JS Ext

Tuesday, July 2, 2013

Performance Hash Functions....So You Think

In a previous post, I discussed a team that had some performance issues.  Their JVM was having performance problems again.  This time, they couldn't replicate the problem in their DEV environment.  They decided to come to me for help.  The JMX Attach api was disabled on this JVM, so I had to do a kill -3 to get a stack trace.

Once I inspected the stack trace, I noticed that a bunch of the threads were around the same code.  I pulled up the code.  I started going through the usual performance suspects.  Spoiler alert: the answer ended up being simple.  There was a race condition.  Two threads wrote into a HashMap, corrupting the LinkedList in one of the buckets.  The threads that hit that bucket were actually hung in an infinite loop, taking up all the CPU on the box.  At the time, I didn't know it was a race condition and I was looking for bad performance patterns.  I found a few and decided to write a few posts about it.

The first thing that I found weird was an overly complex hashcode() implementation.  There was a HashMap< Package, PackageInfo > map.  The Package class contained both identifying information (app, release and package name) as well as some meta information (last time the package was used, highest sibling number of the package).  Given the split between id and meta information, this class was probably a poor candidate for being a HashMap key, but I digress.  The implementation for Package.hashcode() was comical to me.  The developer was taking information from the id portion of the object and "joining" it with the meta information portion.  He started by generating a unique number based off of the first member variable.  For the next member variable, he generated another unique number and performed some operation on that number against the first number.  He did the same thing for every member variable, switching up the math operation in between.

At first, I thought this hashcode() implementation might be the problem.  The HashMap in question was a global cache object.  The threads that were hung were in a double nested tight loop.  He was performing a search.  The search was pretty poor, but I can cover that in another post.  I didn't know if the hashcode() or if the poor search was the problem, until I noticed that the calling object was a singleton.

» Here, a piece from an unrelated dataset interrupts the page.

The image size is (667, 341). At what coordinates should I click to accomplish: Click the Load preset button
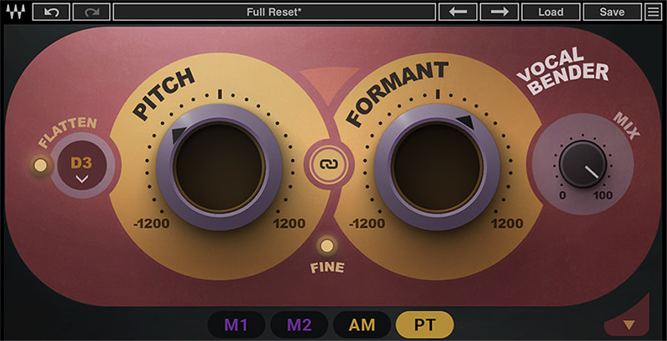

It is easy to criticize and not offer any alternatives.  To me, the Package class should have only contained identifying information.  I say this because the object was being used as a key to a Map.  If you think about it, the implementations of the hashcode() and equals() methods are ambiguous in this scenario.  If you are using the class as a key, shouldn't hashcode() only operate on the identifying member variables.  This doesn't match with equals(), since that should only return true of the objects are truly the "the same".  This means the meta information should be considered in the equals() implementation.  If the package class only contained id member variables, then the implementations become trivial.  Consider making a toString() method that just concatenates the app, release and package with a separator between each value (like a space).  hashcode() simply becomes toString().hashcode() and equals() becomes toString().equals().  Fast and simple.